A fairly common expression used in English to compare two things that are almost the same or equal is "six of one, half dozen of the other." While watching an English Premiere League football (soccer) match yesterday morning I heard one of the match commentators say "six and two threes" to mean that the referee could have decided to call a foul on either of two players.

I hadn't heard this British before and it got me thinking about "six of one, half dozen of the other" and now I'm wondering if  there is a similar expression used in Norwegian to mean "two things that  are said differently, but mean basically the same thing"?

På forhånd takk!


----------



## oskhen

Grefsen said:


> A fairly common expression used in English to compare two things that are almost the same or equal is "six of one, half dozen of the other." While watching an English Premiere League football (soccer) match yesterday morning I heard one of the match commentators say "six and two threes" to mean that the referee could have decided to call a foul on either of two players.
> 
> This got me thinking about these expressions and I was wondering if there are perhaps a similar type expressions used in Norwegian to mean "two equivalent choices or situations"?
> 
> På forhånd takk!



The closest I can think of is saying that a choice is "pest eller kolera" - plague or cholera, indicating that both alternatives are (equally) bad. But a google search indicates that English has the same expression.


----------



## Grefsen

oskhen said:


> The closest I can think of is saying that a choice is "pest eller kolera" - plague or cholera, indicating that both alternatives are (equally) bad. But a google search indicates that English has the same expression.

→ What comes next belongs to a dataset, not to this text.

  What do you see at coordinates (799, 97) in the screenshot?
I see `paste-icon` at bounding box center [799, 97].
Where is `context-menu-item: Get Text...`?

This is close, but not quite what I'm looking for.  Here is an example of how the expression "six of one, half dozen of the other" is used in English:


> "I say she's a stewardess. She says she's a flight attendant. It's six of one, a half-dozen of the other." Although something has been said in two different ways, they ultimately mean the same thing.


*Six of one, half dozen of the other*


----------



## basslop

I agree that oakhen's answer is not quite what you're looking for. In a small break in a busy day at work I cannot find anything similar in Norwegian.

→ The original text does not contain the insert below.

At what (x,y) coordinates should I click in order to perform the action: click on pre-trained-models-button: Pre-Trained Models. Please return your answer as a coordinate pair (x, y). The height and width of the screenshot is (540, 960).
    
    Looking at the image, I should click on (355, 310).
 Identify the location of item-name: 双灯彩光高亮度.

We have some regarding time though, like: ".... Arbeidet vil foregå mellom ti tretti og halv elleve....". But again this is not quite what you are asking for.


----------



## Tjahzi

*Swedish* has "(Is the glass) half full or half empty(?)". (_Är glaset_)_ havlfullt eller halvtomt_(_?_).


----------



## hanne

In Danish we've got "det er hip som hap", which also means that it's more or less the same, and doesn't matter one way or the either, but again isn't quite the same as in English. ("hip" and "hap" are not "real" words, so don't worry about what they mean )

(I think we're slowly arriving at the united conclusion that an expression similar to the English one doesn't exist in any of the Scandinavian languages )


----------



## oskhen

hanne said:


> (I think we're slowly arriving at the united conclusion that an expression similar to the English one doesn't exist in any of the Scandinavian languages )

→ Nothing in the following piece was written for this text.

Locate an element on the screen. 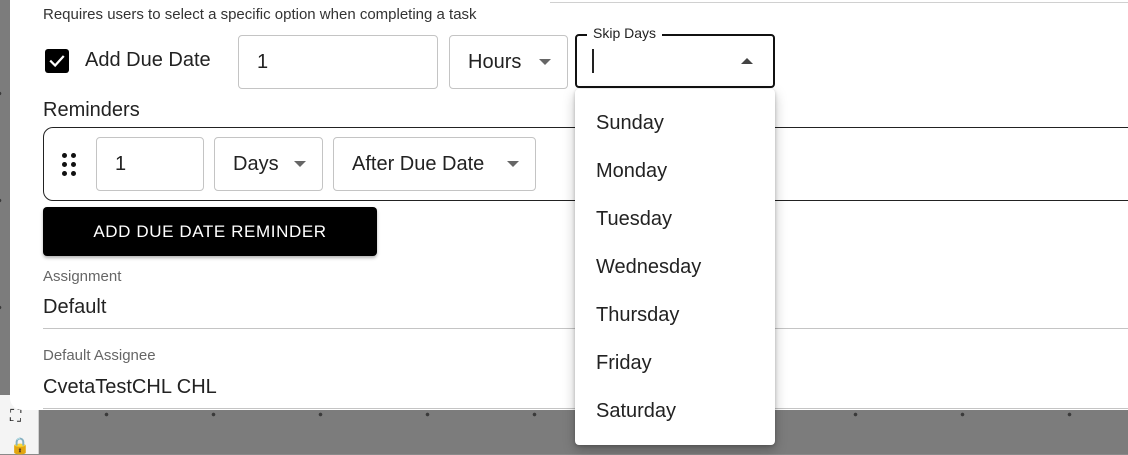 Image resolution: width=1128 pixels, height=455 pixels. check-icon is located at coordinates (57, 62).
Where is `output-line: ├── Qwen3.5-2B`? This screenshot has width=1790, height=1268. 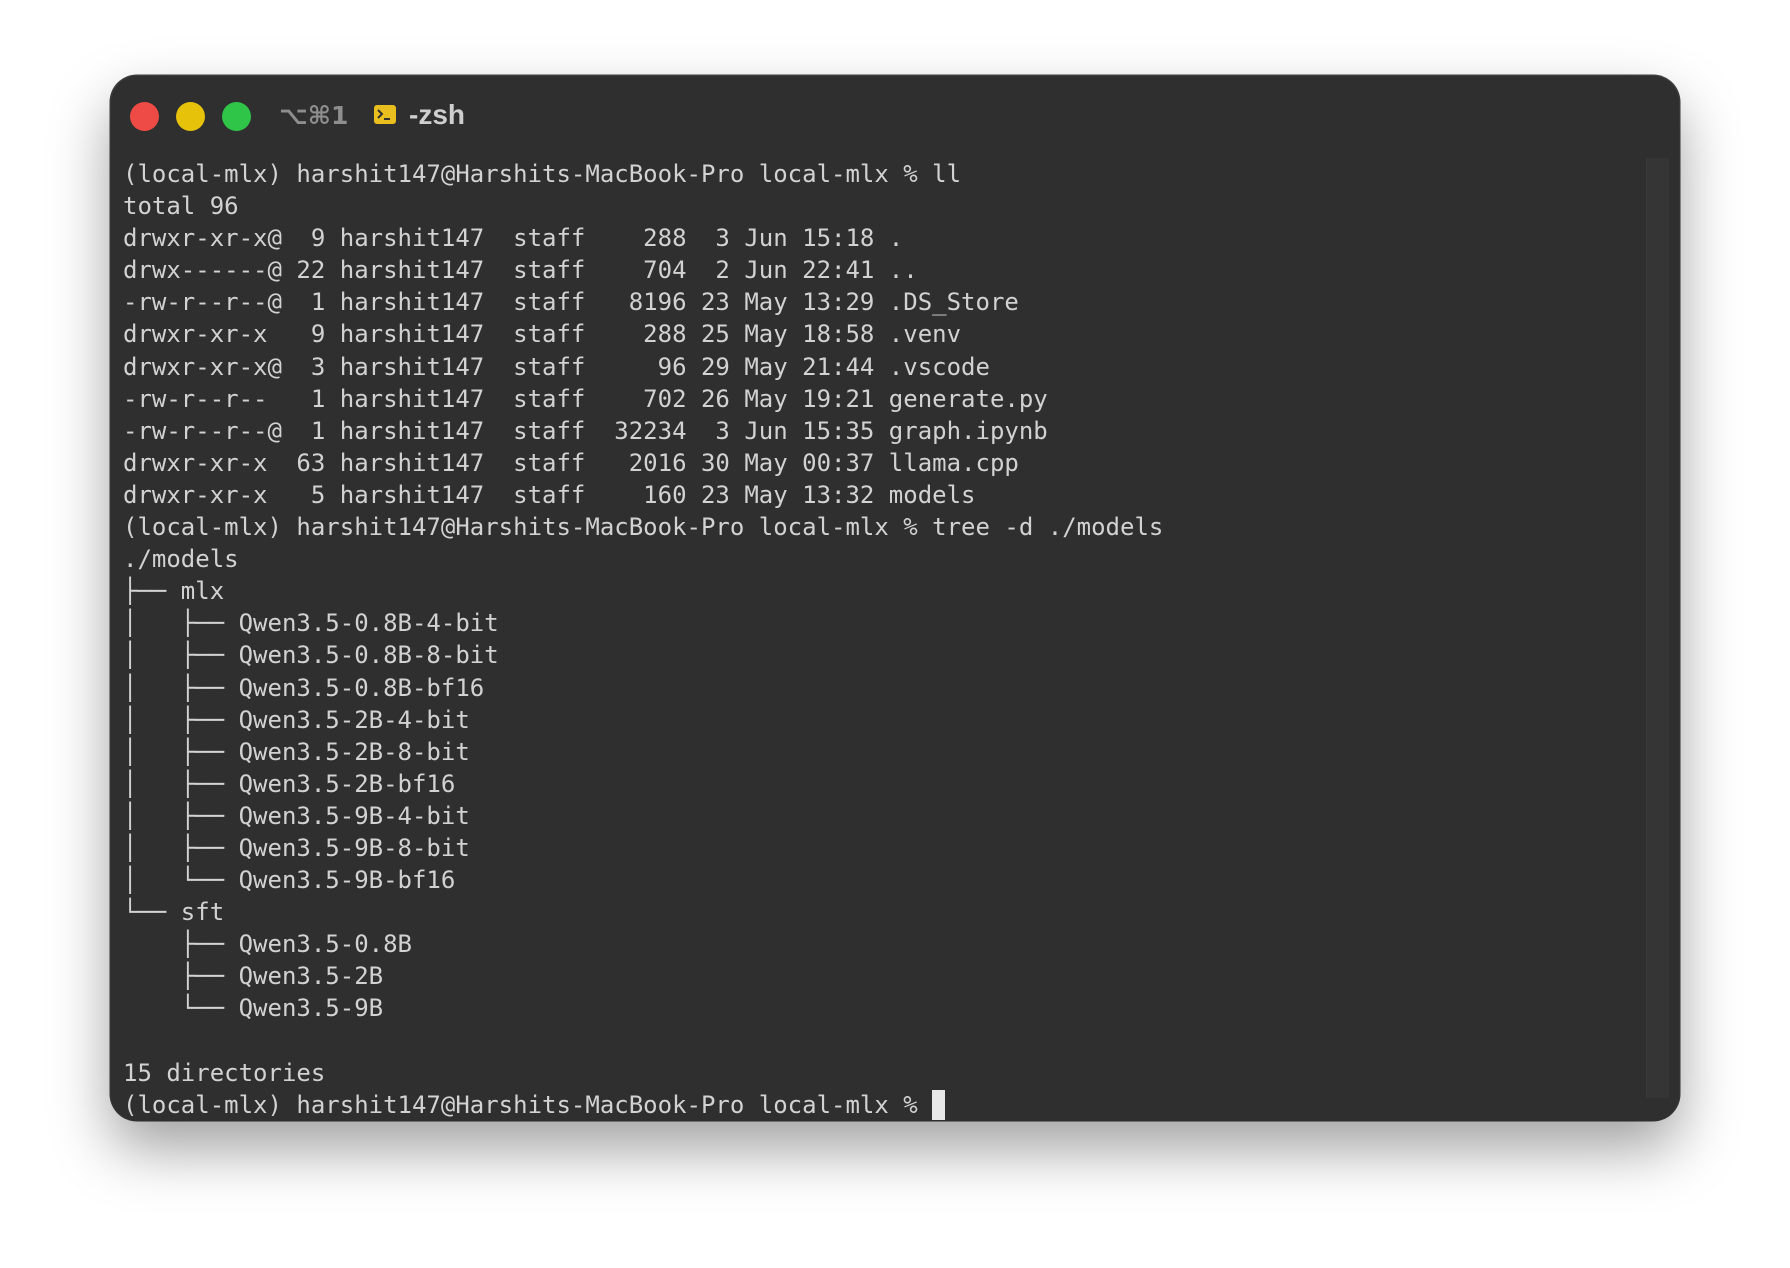 output-line: ├── Qwen3.5-2B is located at coordinates (254, 976).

I think you're right. "Hipp som happ" and "halvfull/halvtomt" is in Norwegian too, but as said: they're not exactly the same as the English expression.


----------



## Tech12

What about "det er samme ulla"?


----------



## oskhen

Tech12 said:


> What about "det er samme ulla"?



Yeah, but then you could just as well say "det er samme sak". I have the impression that's not exactly what Grefsen had in mind. But of course, it does basically mean "that's the same thing"/"those are the same".


----------



## brikken

"To sider af samme sag"


----------



## Havfruen

Another English expression with very similar meaning to the original is "same difference". Perhaps it helps suggest a translation?

I find in google "_samme forkjellen" ( or "samme forskel"_ in Danish)
Native comments?


----------



## Havfruen

brikken said:


> "To sider af samme sag"



I think this would be "two sides of the same coin".


----------



## brikken

Havfruen said:


> I find in google "_samme forkjellen" ( or "samme forskel"_ in Danish)
> Native comments?



Yes, you're right. I've heard the expression "Forskellen er den samme", which is obviously meant in a funny way.


----------



## hanne

I think Grefsen was looking for a quite specific expression when he asked his question, and I think we've agreed that such an expression doesn't exist in Norwegian. The rest of the discussion may be entertaining, but it could go on forever and isn't really leading us anywhere, so I'm closing the thread.


----------